[Stored entries]
━━━

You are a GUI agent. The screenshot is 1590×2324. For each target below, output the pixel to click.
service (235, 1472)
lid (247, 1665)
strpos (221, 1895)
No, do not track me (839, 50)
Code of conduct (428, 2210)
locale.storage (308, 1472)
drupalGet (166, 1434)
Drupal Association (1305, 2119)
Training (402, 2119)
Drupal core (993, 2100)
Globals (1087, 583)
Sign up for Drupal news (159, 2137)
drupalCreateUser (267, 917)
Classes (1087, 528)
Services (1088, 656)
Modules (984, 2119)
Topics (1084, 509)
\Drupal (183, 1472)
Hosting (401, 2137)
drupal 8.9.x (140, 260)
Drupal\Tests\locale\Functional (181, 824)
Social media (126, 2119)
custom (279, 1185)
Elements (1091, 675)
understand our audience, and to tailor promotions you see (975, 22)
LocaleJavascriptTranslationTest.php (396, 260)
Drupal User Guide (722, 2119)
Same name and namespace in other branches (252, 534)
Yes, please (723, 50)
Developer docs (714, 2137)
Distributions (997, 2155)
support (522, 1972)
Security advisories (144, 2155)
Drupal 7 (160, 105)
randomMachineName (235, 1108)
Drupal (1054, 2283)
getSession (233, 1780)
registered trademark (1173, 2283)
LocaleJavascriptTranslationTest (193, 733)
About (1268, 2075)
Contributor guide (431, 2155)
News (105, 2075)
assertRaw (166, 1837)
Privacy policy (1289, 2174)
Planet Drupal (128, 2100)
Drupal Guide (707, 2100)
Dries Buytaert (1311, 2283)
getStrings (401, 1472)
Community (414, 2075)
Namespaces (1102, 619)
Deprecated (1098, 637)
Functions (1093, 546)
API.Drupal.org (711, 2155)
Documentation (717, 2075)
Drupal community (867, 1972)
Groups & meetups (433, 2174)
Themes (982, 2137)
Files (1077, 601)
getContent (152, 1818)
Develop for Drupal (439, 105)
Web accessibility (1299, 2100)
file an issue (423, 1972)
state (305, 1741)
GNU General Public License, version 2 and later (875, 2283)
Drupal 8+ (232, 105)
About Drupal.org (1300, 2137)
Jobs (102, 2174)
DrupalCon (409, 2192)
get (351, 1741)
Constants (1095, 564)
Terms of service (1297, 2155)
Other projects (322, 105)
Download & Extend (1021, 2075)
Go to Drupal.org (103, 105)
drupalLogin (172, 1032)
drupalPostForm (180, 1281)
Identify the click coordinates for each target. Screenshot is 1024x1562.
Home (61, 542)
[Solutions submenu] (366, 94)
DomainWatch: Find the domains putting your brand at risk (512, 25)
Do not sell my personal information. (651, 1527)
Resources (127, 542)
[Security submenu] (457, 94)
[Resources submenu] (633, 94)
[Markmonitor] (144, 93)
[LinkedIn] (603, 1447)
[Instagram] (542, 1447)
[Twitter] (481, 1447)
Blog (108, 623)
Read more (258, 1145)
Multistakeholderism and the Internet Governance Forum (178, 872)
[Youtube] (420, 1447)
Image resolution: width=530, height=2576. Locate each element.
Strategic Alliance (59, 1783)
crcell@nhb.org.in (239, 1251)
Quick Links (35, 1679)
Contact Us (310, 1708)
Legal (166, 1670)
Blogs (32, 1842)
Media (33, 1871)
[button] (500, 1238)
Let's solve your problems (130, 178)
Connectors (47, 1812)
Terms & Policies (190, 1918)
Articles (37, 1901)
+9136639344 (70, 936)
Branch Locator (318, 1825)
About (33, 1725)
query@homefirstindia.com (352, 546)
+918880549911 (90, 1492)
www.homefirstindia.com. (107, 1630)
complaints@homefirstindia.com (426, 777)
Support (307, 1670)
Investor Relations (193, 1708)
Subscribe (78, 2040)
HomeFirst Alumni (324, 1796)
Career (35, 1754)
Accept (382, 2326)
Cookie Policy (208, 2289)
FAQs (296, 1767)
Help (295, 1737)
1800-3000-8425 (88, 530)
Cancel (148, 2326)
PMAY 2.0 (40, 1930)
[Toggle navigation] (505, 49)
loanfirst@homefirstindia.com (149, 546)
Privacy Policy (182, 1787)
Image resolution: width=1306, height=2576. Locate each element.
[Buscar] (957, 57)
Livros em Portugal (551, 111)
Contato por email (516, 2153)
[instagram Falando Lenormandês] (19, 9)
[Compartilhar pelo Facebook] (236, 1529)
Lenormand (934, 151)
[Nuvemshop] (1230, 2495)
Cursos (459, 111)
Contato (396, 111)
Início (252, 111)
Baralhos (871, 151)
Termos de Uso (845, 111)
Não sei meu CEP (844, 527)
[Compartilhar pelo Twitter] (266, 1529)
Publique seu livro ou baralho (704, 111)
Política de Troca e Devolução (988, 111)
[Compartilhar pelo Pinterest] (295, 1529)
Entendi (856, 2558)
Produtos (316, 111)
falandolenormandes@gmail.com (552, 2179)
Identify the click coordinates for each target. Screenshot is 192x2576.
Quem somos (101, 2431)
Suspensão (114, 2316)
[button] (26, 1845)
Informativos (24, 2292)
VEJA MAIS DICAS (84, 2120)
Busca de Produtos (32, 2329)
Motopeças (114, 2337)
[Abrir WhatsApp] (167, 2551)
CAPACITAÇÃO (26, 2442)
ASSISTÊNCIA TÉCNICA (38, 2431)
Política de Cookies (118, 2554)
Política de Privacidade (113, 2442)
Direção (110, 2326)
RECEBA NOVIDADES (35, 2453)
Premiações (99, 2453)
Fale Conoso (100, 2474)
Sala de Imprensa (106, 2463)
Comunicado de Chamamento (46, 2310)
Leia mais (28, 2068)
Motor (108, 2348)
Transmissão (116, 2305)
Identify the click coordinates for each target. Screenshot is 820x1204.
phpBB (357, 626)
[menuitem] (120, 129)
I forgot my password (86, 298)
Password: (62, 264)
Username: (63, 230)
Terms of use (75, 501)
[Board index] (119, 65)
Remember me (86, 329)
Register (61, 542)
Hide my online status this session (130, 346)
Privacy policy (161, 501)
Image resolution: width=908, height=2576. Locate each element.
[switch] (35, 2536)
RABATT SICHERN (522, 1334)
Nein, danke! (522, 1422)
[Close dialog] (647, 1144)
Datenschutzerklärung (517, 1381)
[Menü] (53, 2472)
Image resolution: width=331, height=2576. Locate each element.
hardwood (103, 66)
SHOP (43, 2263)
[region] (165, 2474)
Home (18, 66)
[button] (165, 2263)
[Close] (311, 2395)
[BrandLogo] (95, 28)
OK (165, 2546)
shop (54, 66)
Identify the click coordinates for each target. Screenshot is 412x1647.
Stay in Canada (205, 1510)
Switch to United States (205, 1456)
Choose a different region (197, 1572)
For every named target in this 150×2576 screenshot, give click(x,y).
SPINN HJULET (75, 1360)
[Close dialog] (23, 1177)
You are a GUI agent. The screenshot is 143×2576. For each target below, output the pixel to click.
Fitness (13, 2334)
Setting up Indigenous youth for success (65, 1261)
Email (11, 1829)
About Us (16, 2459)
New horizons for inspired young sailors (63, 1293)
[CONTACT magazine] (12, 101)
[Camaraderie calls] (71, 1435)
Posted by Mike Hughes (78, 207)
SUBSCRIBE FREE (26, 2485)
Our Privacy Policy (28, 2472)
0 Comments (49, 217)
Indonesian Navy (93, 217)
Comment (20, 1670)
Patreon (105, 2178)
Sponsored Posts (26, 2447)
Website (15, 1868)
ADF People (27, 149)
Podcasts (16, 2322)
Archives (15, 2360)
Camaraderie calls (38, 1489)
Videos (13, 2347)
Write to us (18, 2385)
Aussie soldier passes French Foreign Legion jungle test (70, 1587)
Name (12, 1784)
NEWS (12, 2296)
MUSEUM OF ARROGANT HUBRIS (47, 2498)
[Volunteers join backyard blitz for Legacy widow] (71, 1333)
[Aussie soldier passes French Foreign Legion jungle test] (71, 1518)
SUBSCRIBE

━━━

What you have to do: Scan the entries above for the string "Twitter", and copy every line where it turns up.

Answer box:
[Twitter] (481, 1447)
[Compartilhar pelo Twitter] (266, 1529)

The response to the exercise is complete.